Można było być optymistycznie nastawionym bądź nastawioną przez czwartkowym ćwierćfinałem w stolicy Włoch. Hubert Hurkacz przyjeżdżając do Rzymu, chciał z pewnością zapewnić sobie rozstawienie przed wielkoszlemowym Roland Garros. Ta sztuka Polakowi się udała, ostatecznie zameldował się właśnie w ćwierćfinale, z którym przegrał z dokładnie tym samym przeciwnikiem, co rok wcześniej.

Hubert Hurkacz – Tommy Paul. Polakowi zabrakło w Rzymie cierpliwości

Sam mecz trwał niecałe dwie godziny. Z perspektywy polskiego kibica, najwięcej emocji było w partii otwierającej spotkanie. Panowie grali łącznie godzinę i 16 minut, a Amerykanin wygrał, ale dopiero po tie-breaku. Co więcej, Hurkacz miał nawet 6:5 w pierwszym secie. Niestety, wiążący okazał się podwójny błąd serwisowy w ósmym punkcie tie-breaka (3:5) po stronie Polaka. Ostatecznie „Hubi” przegrał 4:7 i musiał atakować przeciwnika z perspektywy jednego seta deficytu.

Paul, znany ze swojej solidności, był tego dnia w zasięgu Polaka. Hurkacz popełniał jednak mnóstwo niewymuszonych błędów, odbierając sobie nadzieje na sukces. Końcowe statystyki meczu są porażające. Paul zaliczył 16 winnerów i 25 błędów. Polak? Hurkacz po stronie zwycięskich punktów mógł zapisać 23, ale odda przeciwnikowi aż 48. Trudno jest przy tak rażącej liczbie błędów myśleć o sukcesie.

Co na plus po stronie Hurkacza? Z pewnością fragmenty pierwszego seta, gdzie obaj panowie budowali swoje punkty nie tylko w oparciu o mocny serwis, ale też wymianę ciosów, dłuższe akcje. „Hubi” potrafił zaatakować zarówno z głębi kortu, jak i zdecydować się na skrót tuż za siatkę, zaskakując Paula.

Niepokojący może być za to set numer 2. Wygrana 6:3 Amerykanina pod dużą kontrolą. Zaczęło się od 4:1, później 5:2 i wrocławianin nie miał już czasu i miejsca na odrabianie strat. A jeśli nawet wchodził w wymianę, kończył ją… kolejnymi błędami, najczęściej wyrzucając piłki poza końcową linię.

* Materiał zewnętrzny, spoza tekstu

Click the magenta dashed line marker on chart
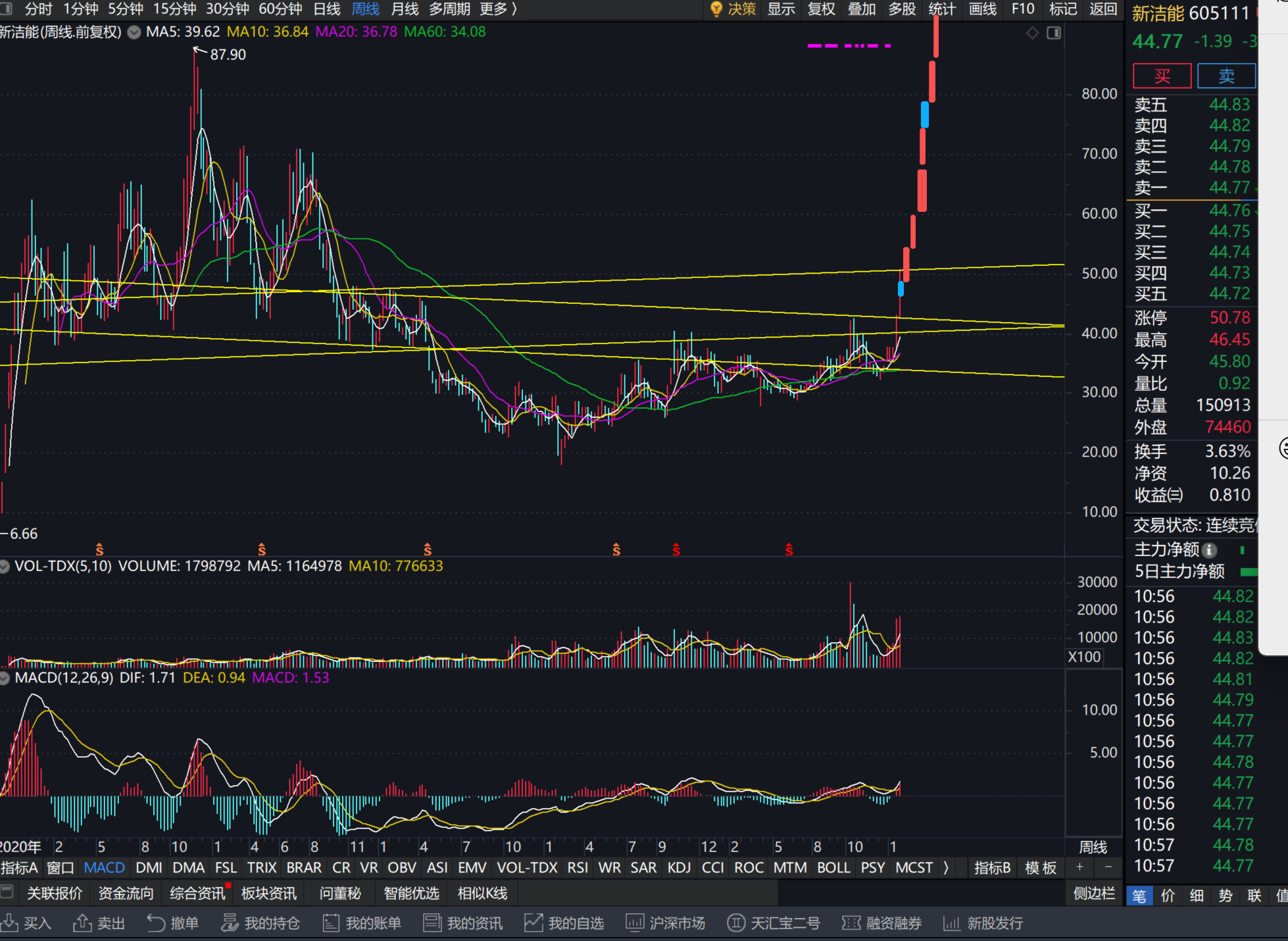 click(x=849, y=45)
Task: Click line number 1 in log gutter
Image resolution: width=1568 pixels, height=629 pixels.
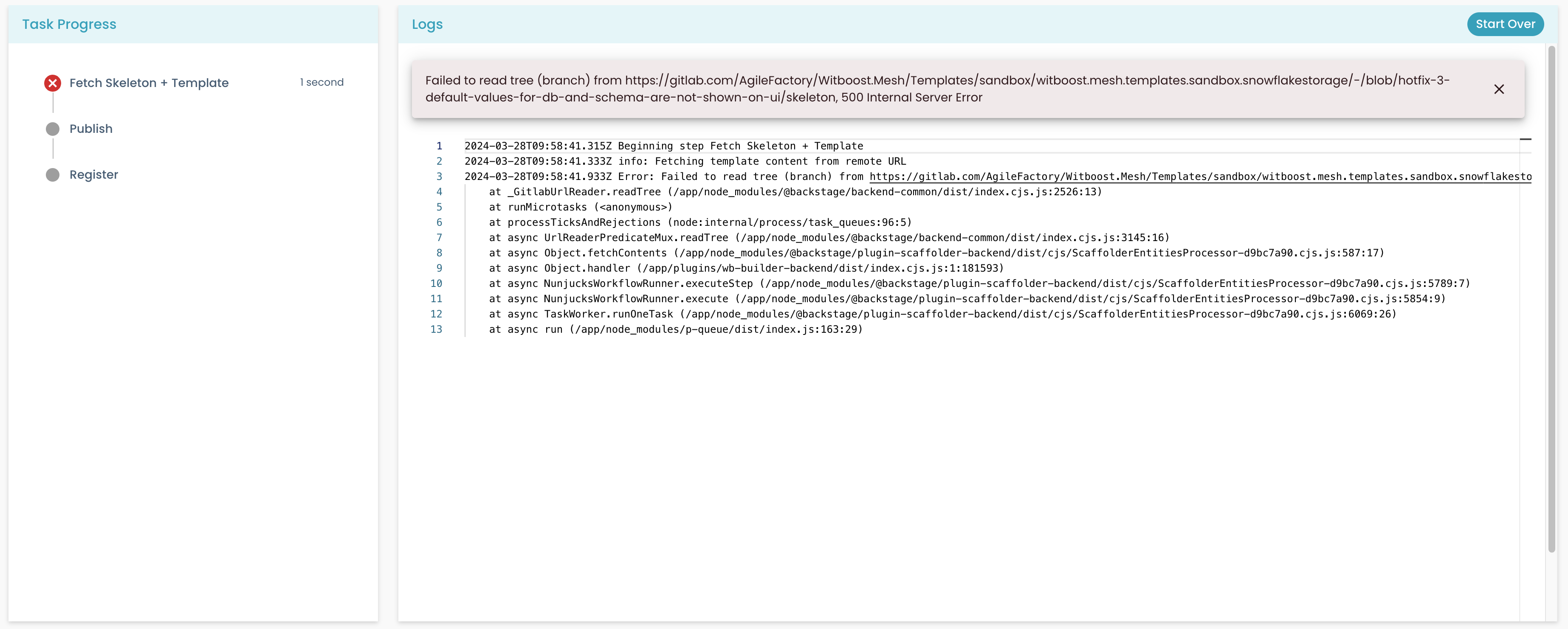Action: 439,146
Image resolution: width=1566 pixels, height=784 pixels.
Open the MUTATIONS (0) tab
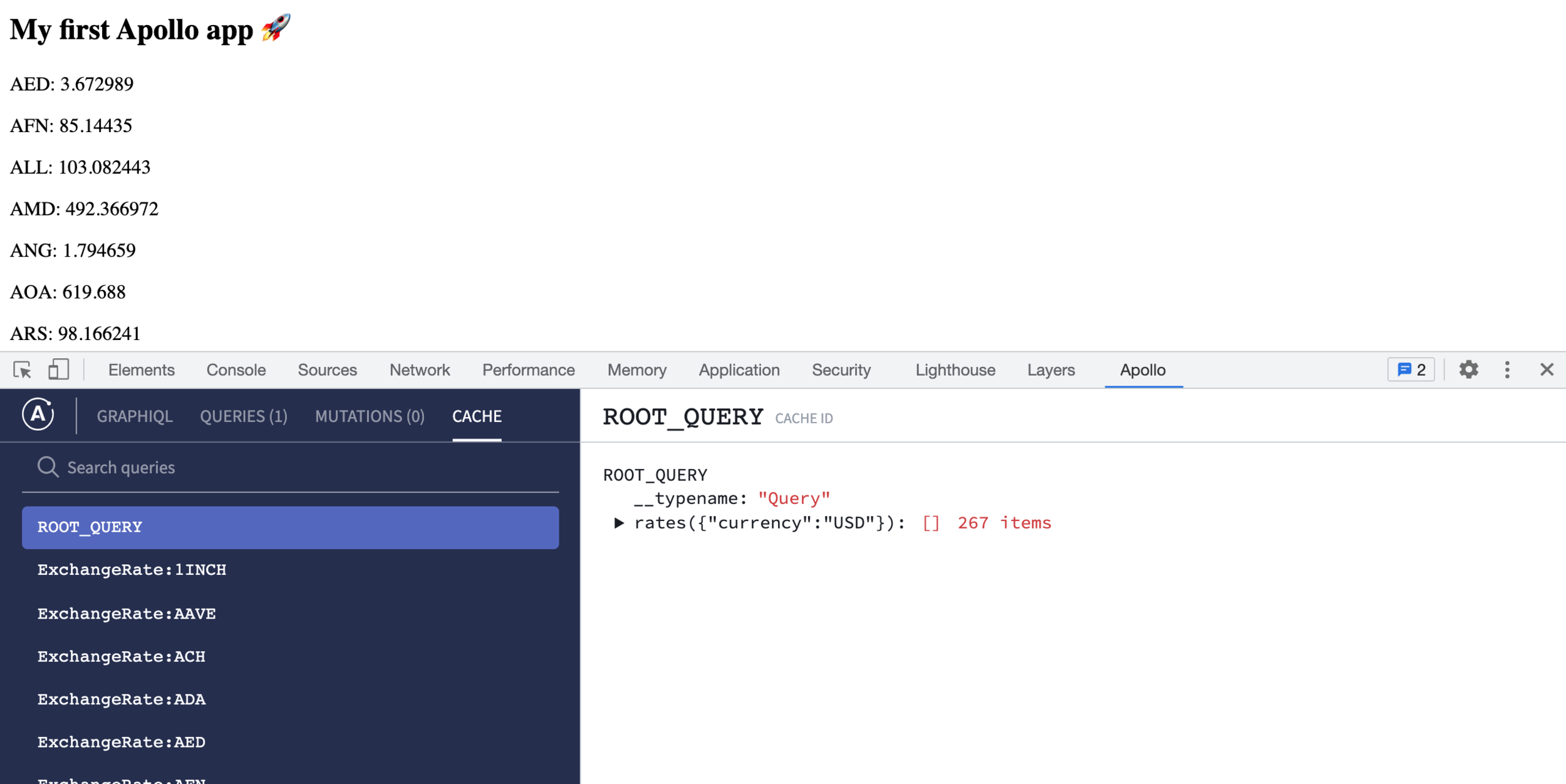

WTA 1000 Rzym: Trójka Polek pożegnała się z turniejem w III rundzie

Niemiłą niespodzianką podczas rywalizacji w stolicy Italii był występ Igi Świątek. Polka z pewnością dużo więcej obiecywała sobie po grze na kortach w Rzymie. Świątek przyjeżdżała na włoskie korty w roli obrończyni tytułu, jako wiceliderka rankingu WTA. A wyjechała po porażce w III rundzie, gdzie lepsza okazała się Amerykanka Danielle Collins, a co więcej – wirtualnie już poza podium światowych list.

Na tym samym etapie z turniejem WTA 1000 pożegnały się Magdalena Fręch i Magda Linette. Polskie singlistki przegrały z dużo wyżej notowanymi przeciwniczkami. Łodzianka (Fręch) nie poradziła sobie z Chinką Qinwen Zheng – późniejszą pogromczynią Aryny Sabalenki w Rzymie. W przypadku poznanianki (Linette) skończyło się na przegranej z Coco Gauff. Amerykanka już wkrótce będzie nowym numerem 2 w rankingu WTA.